Too cold isn't an issue so long as you have a good long-term energy supply. Running heating elements on batteries is a very short-term solution, and you need that power to keep your life support systems pushing oxygen around the ship. It's enough that you have to keep the air (and food) plants at a consistent temperature, wasting power on heating the ship as well isn't going to prolong your life much.
Assuming that you have a good supply of canned O2 and scrubbers, you might be able to survive for a while after the power goes off. If you extend it long enough you get to sit in the frozen ship while the heat is leeched from your body, dropping your core temperature closer and closer to the hypothermia zone. Circulation cuts off to your extremities and unimportant things like fingers and toes die and start to rot. Gangrene takes a while to set in, by which point your body is already in a near hibernation state. Your brain shuts down and never starts up again. Eventually everything stops and, as the temperature drops further, the water in your cells turns to ice, expands and tears your cells into pieces. Even if they find your corpsicle in a few thousand years, you're never coming back from that.
In the other direction your body heats up and you sweat out every ounce of moisture you can spare. Dehydration starts to break down your ability to process information, and eventually the various processes in your body that rely on all that extra water hanging around stop working. Organs shut down and so on. A little after you die the proteins in your body are denatured by the heat and you cook all the way through.
Either option sounds fairly excruciating to me. I'm going to go ahead and guess about a 13 on the standard 1-10 scale of nastiness.

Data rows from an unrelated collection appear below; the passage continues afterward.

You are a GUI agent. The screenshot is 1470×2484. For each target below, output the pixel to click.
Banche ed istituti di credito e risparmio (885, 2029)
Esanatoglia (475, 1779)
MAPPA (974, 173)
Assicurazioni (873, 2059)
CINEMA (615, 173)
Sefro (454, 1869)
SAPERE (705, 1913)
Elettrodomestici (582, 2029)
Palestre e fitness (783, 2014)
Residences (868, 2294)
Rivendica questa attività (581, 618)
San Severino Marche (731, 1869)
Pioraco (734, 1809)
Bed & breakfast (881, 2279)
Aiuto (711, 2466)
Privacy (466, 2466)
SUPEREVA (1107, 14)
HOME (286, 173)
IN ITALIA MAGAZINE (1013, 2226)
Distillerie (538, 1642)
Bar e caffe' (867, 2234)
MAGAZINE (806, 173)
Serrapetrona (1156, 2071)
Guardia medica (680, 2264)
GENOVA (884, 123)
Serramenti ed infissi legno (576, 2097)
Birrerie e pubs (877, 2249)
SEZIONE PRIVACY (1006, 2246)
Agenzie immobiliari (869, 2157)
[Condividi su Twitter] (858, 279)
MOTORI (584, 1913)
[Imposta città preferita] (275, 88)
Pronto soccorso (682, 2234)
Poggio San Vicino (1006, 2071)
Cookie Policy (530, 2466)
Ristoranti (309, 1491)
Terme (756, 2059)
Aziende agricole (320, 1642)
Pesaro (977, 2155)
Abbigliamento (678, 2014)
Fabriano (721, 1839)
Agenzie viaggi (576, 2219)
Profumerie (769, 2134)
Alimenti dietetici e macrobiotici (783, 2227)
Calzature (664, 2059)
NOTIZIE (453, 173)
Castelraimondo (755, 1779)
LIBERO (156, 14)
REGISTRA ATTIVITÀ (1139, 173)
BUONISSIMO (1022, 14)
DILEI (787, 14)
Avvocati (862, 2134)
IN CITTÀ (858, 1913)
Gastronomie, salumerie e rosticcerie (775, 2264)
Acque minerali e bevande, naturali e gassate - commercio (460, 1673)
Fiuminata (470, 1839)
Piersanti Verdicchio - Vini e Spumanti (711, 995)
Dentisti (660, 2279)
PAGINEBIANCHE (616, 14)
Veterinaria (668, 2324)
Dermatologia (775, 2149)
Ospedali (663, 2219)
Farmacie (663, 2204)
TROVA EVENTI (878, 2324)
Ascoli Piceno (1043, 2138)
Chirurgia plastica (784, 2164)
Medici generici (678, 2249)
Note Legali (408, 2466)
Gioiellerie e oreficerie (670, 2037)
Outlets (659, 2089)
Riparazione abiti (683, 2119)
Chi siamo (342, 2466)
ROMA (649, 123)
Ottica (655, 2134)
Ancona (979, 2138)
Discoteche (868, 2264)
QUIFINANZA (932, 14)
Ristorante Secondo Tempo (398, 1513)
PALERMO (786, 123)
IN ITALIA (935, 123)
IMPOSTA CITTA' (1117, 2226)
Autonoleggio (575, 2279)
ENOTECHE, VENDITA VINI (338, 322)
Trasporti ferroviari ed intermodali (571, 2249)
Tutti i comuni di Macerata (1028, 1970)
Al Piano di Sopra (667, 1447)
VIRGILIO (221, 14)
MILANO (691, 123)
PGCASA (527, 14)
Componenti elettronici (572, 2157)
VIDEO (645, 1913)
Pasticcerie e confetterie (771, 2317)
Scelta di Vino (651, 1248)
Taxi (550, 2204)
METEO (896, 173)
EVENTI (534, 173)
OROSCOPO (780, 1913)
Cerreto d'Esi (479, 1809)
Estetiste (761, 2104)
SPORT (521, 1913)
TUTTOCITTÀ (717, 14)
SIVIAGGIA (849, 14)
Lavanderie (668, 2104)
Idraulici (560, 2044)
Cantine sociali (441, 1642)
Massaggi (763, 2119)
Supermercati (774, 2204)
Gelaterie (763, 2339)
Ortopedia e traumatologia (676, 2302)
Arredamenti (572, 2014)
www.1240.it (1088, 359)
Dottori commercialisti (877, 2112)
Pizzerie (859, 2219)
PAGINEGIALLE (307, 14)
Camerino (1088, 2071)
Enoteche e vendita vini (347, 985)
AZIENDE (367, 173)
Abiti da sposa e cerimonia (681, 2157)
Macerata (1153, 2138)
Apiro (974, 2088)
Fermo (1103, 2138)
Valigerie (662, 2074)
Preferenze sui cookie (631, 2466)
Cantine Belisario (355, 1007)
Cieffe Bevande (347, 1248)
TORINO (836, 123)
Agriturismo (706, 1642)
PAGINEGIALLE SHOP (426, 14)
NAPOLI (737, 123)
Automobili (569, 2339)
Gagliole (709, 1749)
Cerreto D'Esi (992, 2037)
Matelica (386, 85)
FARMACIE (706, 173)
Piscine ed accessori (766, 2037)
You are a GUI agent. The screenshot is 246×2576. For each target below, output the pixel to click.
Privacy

Ooh, there are just so many of these it's hard to know where to start. You're driving a glorified truck after all, you're almost certainly not carrying the sort of spare parts needed to fix everything that can go wrong. You have backup systems for most of the really important stuff, maybe even double or triple redundancy for the critical bits, but 90% of the time when something breaks you can't do a damned thing about it. And if what breaks is something critical to life support, temperature regulation or power distribution then... yeah, it's not going to be fun.
This is also where your main options for physical trauma come in. Attempting to disassemble things, diagnose them and make whatever repairs you're able to while in transit is a potentially dangerous task. You just have to slip up once in the right way to lose a limb or end up trapped in a piece of equipment. Heck, just failing to secure a heavy chunk of tech and having it drift into you at an inopportune moment might be sufficient.
Or perhaps you screw something up and let the air out. We've all seen Total Recall, right? You know, the one with Arnie? He survived the low pressure on Mars for long enough to truly, deeply regret being exposed to it before he was saved by Deus Ex Machina. I'm afraid you're not going to be so lucky if you pierce the wrong seal.
And that's by no means an exhaustive treatment. I never touched on disease, for one thing. Or poison. Or... and so on.
Ultimately, whatever the case, it's probably going to be nasty. You're going to have to figure out how far your character will take it before they take a walk out an airlock or stick a needle of poison in their veins. It's probably the better option once you've confirmed there's no way out.